The idea behind the following schedule is to always saturate analyses before running optimizations. This combination is wrapped in a repeat block to give us control over how long to run egglog. With repeat 1 it is the same schedule as before, but now we can increase the iteration count if we want to optimize harder with more time and space budget.

(run-schedule
    (repeat 2
        (saturate (run analysis))
        (run optimizations)))
(pop)

Running more iterations does not help our above example per se, but if we had started with a slightly more complex program to optimize...

; a + (b + (c + (d + (e + f))))
(let addition-chain 
    (Add (Var "a") (Add (Var "b") 
        (Add (Var "c") (Add (Var "d") 
            (Add (Var "e") (Var "f")))))))
; x * 0
(let x-times-zero (Mul (Var "x") (Num zero)))
(let nonzero-expr 
    (Add (Num one) (Add (Num one) 
        (Add (Num one) (Add (Num one) 
            x-times-zero)))))
(let expr (Mul nonzero-expr (Div addition-chain nonzero-expr)))

For the purpose of this example, we add this rule

(rewrite (Mul x (Num zero)) (Num zero) :ruleset optimizations)

To prove expr is equivalent to addition-chian by applying the cancellation law, we need to prove nonzero-expr is nonzero, which requires proving x-times-zero's bound. To show x-time-zero's bound, we need to apply an optimization rule to rewrite it to 0. In other words, this requires running analyses in between two runs of optimization rules (the cancellation law and Mul's identity law)

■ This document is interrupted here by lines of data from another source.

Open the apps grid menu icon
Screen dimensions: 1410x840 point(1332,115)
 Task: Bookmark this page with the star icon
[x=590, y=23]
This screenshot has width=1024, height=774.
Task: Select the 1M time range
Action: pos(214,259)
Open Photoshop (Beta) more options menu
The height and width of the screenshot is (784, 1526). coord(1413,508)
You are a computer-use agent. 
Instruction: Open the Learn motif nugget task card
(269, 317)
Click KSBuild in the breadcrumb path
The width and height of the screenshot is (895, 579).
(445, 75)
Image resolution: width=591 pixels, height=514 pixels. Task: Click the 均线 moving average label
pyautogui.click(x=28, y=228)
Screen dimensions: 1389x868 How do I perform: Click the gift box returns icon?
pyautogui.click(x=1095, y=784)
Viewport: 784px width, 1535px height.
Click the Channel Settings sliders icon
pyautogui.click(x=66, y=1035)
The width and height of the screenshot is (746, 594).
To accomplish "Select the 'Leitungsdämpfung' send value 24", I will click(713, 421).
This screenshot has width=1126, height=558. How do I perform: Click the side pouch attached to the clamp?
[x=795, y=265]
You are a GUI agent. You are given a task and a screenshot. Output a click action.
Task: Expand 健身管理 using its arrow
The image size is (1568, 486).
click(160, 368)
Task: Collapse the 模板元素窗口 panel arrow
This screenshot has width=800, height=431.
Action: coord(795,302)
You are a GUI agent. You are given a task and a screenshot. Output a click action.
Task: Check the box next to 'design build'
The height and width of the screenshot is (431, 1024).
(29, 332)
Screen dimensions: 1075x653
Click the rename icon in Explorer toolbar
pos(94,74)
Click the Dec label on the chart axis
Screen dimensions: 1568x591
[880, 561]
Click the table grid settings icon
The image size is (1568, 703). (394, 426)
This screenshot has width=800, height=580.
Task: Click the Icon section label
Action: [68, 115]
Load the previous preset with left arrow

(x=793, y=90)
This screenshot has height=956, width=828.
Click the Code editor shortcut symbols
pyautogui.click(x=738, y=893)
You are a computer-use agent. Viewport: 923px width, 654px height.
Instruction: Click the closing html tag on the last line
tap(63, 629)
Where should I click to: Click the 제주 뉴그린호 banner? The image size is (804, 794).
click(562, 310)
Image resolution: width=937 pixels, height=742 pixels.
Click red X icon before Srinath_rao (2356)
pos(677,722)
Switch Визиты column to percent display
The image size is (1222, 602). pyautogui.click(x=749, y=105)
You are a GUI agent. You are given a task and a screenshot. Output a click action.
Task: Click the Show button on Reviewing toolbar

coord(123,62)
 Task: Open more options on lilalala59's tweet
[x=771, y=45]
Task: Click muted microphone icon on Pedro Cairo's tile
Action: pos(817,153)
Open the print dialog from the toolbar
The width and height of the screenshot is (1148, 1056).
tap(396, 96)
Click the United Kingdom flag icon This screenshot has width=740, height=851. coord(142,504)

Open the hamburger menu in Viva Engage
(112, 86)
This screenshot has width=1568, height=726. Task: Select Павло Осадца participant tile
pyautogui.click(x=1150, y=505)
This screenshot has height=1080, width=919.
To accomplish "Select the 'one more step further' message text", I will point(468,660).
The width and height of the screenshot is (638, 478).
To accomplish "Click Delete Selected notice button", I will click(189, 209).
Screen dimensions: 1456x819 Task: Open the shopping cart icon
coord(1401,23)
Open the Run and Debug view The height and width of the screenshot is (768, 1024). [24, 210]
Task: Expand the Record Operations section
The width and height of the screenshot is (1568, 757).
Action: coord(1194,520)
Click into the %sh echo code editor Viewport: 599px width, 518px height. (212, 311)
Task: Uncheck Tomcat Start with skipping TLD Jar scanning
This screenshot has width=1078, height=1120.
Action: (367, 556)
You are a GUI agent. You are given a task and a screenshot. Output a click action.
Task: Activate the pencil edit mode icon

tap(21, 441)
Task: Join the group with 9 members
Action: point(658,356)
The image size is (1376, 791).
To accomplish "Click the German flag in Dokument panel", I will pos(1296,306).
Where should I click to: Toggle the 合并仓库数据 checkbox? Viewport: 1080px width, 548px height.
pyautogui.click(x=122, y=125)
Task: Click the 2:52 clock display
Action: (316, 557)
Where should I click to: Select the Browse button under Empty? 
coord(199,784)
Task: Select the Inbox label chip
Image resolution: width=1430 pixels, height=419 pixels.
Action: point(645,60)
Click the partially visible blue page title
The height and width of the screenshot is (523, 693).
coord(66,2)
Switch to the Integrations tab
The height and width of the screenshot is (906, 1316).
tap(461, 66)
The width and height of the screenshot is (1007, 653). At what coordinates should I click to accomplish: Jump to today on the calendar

Therefore, only running our schedule with one iteration (repeat 1) does not give us the optimal program.

(push)
(run-schedule
    (repeat 1
        (saturate (run analysis))
        (run optimizations)))
(extract expr)
(pop)

Instead, we need to increase the iteration number.

(push)
(run-schedule
    (repeat 2
        (saturate (run analysis))
        (run optimizations)))
(extract expr)
(pop)

Using custom schedulers

However, sometimes just having an iteration number does not give you enough control. For example, for many rules, such as associativity and commutativity (AC), the size of the e-graph grows hyper-exponentially with respect to the number of iterations.

Let's go back to this example, and run for five iterations.

(push)
(run-schedule
    (repeat 5
        (saturate (run analysis))
        (run optimizations)))
(print-size Mul)
(pop)

At iteration 5, the Mul function has size 582. However, if we bump that to 6, the size of the Mul function will increase to 13285! Therefore, the iteration number is too coarse of a granularity for defining the search space.

To this end, egglog provides a scheduler mechanism. A scheduler can decide which matches are important and need to be applied, while others can be delayed or skipped. To use scheduler, there are two operations: let-scheduler and run-with. (let-scheduler sched ..) instantiates a scheduler sched, and (run-with sched ruleset) rules a ruleset with that scheduler.

Currently, egglog-experimental implements one scheduler, back-off. (We will implement our own scheduler in Section 6.) The idea of back-off is that it will ban a rule from applying if that rule grows the e-graph too fast. The decision to ban is based on a threshold, which is initially small and increases as rules are banned. This scheduler works well when the ruleset contains explosive rules like AC.

In this example, the back-off scheduler can prevent the associativity rule from dominating the equality saturation: when the the associativity rule (or any other rule) is fired too much, the scheduler will automatically ban this rule for a few iterations, so that other rules can catch up.

(run-schedule
    (let-scheduler bo (back-off))
    (repeat 10 (run-with bo optimizations)))
(print-size Mul)

It is important that the scheduler bo is instantiated outside the repeat loop, since each scheduler carries some state that is updated when run. For example, the following schedule has a very semantics than the schedule above.

 (run-schedule
     (repeat 10
         (let-scheduler bo (back-off))
         (run-with bo optimizations)))

This schedule instantiates a (fresh) back-off scheduler for each run-with, so the ten iterations of rulesets are all run with the initial configuration of the back-off scheduler, which has a very low threshold for banning rules.